Thursday, June 18, 2009

WSJ's Editorial Page Is Again Far, Far From Truth

Pitiful:
Someday a future president may have to apologize to Iranians for Mr. Obama’s nonfeasance, just as Mr. Obama apologized for the Eisenhower administration’s meddling. But the better Eisenhower parallel is with Hungary in 1956. Then as now a popular uprising coalesced around a figure (Imre Nagy in Hungary; Mir Hossein Mousavi in Iran), who had once been a creature of the system. Then as now it was buoyed by inspiring American rhetoric about freedom and democracy coming over Voice of America airwaves. And then as now the administration effectively turned its back on the uprising when U.S. support could have made a difference. Hungary would spend the next 33 years in the Soviet embrace.

This is, of course, ridiculous, as Matt Steinglass points out:
The error in 1956 was on the part of Radio Free Europe, in holding out to Hungarian resisters the false hope that the West would or could intervene on their behalf.
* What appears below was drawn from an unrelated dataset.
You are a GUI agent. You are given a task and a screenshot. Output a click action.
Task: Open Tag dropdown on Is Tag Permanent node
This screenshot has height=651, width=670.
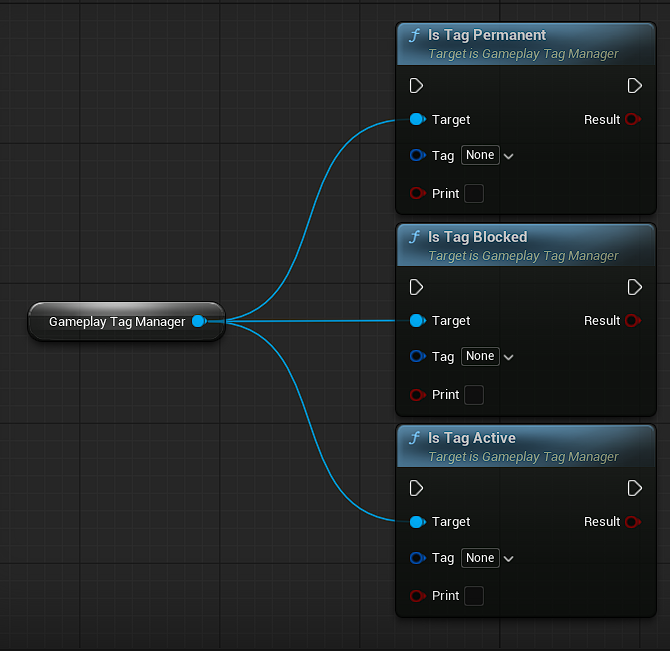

It would be similarly cruel and immoral to give Iranian demonstrators the false idea that we in the democratic world can offer them anything more than our sympathy. We can’t. We will not invade Iran, and nothing else we do will have much of an effect on the behavior of a regime fighting to retain its hold on power. The demonstrators in Iran must know that they have to win the struggle for a fair election on their own, and must be prepared to face the consequences of failure. And they do know this. That is precisely what makes them so courageous. It would be stupid and irresponsible of the US to use their struggle as an occasion for ineffectual rhetorical grandstanding, and fortunately President Obama, unlike our last President, seems able to resist the temptation.

Iran's establishment can absolutely suck the wind out of this thing with one fowl swoop if they can paint the US as being anywhere near this revolt. Best to stay out of the way, stop the navel gazing and just observe.